Set problem a: Convert the part of the rows that opens with the line containing "Image resolution: width=863" and closes with the line containing "Click the Description" into a JSON list of strings, one string per line, with blank lines left out.

Supplied passage:
:::::

Standard size: This is a misnomer because there is no "standard" size searchcoil. The coil that
operates ideally in a park may be next-to-useless on a junk-filled beach. The searchcoil that finds coins would
rarely be used to search for a cache. Searchcoils come in a wide range of sizes:
Diameter of seven to nine inches: This size searchcoil is furnished with most detectors, which is proper
because this is the best general-purpose size. They are usually lightweight, have good scanning width and are
sensitive to a wide range of targets. Small objects can be detected, and good ground coverage can be obtained.
Shallow scanning width is approximately equal to the diameter of the searchcoil. Depth of detection is satisfactory
for most targets with a searchcoil of this size.

:::::

Set problem b: In the searchcoil passage, what diameter of searchcoil is furnished with most detectors?

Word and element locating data
:::::

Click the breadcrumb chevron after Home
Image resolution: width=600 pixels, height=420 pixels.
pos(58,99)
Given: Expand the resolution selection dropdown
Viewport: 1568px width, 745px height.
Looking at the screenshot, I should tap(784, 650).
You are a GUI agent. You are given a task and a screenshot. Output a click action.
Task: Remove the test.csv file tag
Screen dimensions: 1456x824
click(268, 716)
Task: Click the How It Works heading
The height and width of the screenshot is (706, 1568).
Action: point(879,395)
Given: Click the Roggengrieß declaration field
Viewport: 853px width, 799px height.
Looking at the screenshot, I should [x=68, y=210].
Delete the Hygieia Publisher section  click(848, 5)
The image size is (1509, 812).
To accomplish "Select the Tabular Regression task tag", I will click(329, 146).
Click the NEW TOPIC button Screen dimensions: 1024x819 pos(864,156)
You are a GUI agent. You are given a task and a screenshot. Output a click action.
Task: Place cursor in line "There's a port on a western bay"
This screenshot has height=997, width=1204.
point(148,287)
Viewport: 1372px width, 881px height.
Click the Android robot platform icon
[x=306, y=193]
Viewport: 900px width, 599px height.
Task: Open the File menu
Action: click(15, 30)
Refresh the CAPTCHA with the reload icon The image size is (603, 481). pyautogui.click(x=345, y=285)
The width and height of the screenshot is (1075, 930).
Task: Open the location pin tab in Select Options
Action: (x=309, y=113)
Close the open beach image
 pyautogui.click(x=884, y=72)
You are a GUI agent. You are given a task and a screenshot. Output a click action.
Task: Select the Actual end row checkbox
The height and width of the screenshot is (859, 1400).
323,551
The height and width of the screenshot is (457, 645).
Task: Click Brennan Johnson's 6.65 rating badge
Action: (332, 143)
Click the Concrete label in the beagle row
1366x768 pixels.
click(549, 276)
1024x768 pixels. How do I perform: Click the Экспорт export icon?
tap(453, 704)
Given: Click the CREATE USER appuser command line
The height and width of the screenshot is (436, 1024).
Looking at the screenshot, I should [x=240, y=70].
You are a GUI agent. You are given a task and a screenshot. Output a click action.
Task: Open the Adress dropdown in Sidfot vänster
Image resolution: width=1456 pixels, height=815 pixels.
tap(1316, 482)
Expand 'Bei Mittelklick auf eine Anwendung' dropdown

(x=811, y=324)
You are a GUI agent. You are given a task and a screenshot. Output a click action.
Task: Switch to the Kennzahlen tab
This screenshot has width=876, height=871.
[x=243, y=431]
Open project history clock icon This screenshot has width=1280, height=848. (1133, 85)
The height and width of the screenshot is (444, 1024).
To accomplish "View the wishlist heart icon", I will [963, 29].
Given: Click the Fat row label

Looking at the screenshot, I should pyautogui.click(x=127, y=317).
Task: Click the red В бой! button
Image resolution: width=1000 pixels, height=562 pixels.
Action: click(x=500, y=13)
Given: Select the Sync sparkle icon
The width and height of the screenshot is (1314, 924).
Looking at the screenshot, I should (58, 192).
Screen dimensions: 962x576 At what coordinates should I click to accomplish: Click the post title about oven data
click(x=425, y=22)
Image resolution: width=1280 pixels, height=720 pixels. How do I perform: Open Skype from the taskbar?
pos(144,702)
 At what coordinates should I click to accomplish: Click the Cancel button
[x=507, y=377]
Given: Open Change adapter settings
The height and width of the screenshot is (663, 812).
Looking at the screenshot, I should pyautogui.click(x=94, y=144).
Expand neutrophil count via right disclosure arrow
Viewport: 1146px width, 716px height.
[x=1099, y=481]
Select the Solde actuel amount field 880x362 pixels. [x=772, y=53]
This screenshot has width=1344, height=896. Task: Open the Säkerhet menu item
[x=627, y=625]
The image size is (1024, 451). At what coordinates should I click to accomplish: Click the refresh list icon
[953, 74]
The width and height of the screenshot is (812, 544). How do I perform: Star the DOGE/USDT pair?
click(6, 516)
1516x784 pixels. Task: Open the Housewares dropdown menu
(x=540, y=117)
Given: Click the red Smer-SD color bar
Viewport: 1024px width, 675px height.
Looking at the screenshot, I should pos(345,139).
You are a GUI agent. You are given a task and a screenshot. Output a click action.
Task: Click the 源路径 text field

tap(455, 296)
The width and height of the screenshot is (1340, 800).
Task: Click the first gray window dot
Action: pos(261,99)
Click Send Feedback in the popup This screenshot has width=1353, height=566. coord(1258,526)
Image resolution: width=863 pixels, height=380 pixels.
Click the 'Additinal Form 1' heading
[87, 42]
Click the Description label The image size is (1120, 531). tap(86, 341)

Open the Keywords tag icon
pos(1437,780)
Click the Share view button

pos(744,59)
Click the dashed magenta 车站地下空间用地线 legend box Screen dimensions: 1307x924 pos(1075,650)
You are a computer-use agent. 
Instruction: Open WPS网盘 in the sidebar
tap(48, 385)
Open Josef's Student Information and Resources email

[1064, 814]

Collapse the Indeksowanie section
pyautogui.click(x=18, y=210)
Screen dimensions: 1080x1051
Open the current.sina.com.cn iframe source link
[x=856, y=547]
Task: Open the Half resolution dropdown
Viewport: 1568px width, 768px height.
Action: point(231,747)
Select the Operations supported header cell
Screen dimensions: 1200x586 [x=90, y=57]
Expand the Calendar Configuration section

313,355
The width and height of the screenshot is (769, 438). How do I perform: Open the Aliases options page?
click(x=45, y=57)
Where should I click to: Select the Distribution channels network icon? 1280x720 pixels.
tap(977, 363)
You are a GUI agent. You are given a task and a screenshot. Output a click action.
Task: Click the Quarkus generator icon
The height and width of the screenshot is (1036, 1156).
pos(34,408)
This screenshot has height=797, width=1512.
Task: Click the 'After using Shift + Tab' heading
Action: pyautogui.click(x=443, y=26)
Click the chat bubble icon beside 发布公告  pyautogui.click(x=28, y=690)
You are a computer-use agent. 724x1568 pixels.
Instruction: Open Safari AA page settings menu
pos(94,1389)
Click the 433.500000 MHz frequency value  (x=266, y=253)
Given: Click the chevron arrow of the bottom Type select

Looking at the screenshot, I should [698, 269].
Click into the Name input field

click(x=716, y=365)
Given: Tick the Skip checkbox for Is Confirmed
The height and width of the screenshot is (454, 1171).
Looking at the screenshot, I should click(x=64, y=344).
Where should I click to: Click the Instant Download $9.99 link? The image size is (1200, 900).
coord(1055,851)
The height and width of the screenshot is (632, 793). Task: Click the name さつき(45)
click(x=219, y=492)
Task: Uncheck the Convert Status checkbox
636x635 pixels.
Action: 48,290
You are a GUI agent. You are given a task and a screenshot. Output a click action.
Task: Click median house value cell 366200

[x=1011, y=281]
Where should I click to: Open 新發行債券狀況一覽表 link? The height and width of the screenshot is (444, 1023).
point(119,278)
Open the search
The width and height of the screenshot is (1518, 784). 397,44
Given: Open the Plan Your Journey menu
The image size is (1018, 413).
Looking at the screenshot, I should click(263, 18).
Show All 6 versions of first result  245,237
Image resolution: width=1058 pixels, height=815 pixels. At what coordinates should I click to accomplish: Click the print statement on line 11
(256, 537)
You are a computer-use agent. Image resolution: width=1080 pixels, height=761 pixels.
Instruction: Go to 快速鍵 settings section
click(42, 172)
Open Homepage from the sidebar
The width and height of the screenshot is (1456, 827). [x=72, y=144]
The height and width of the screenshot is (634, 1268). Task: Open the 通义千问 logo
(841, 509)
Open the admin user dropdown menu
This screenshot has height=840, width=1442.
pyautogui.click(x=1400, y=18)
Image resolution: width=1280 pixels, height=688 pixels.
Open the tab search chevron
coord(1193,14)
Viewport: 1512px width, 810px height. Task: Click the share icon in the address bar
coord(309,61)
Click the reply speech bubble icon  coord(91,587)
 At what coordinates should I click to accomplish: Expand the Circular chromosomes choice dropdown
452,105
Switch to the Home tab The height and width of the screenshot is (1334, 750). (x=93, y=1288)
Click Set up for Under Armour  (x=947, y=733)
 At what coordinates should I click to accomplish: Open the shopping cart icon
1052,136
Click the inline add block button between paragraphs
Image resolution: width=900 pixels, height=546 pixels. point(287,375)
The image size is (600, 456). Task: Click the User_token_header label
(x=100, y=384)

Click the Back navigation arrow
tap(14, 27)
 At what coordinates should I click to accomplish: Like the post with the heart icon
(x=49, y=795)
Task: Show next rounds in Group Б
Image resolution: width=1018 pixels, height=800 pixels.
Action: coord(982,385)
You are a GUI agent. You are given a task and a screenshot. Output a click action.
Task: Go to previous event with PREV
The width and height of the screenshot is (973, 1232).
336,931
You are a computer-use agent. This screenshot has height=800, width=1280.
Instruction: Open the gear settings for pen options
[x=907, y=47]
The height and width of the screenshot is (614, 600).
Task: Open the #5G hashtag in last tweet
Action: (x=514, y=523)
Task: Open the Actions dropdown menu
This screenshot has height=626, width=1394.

:::::

Reply a:
[
  "Image resolution: width=863 pixels, height=380 pixels.",
  "Click the 'Additinal Form 1' heading",
  "[87, 42]",
  "Click the Description label The image size is (1120, 531). tap(86, 341)"
]

Reply b: Seven to nine inches.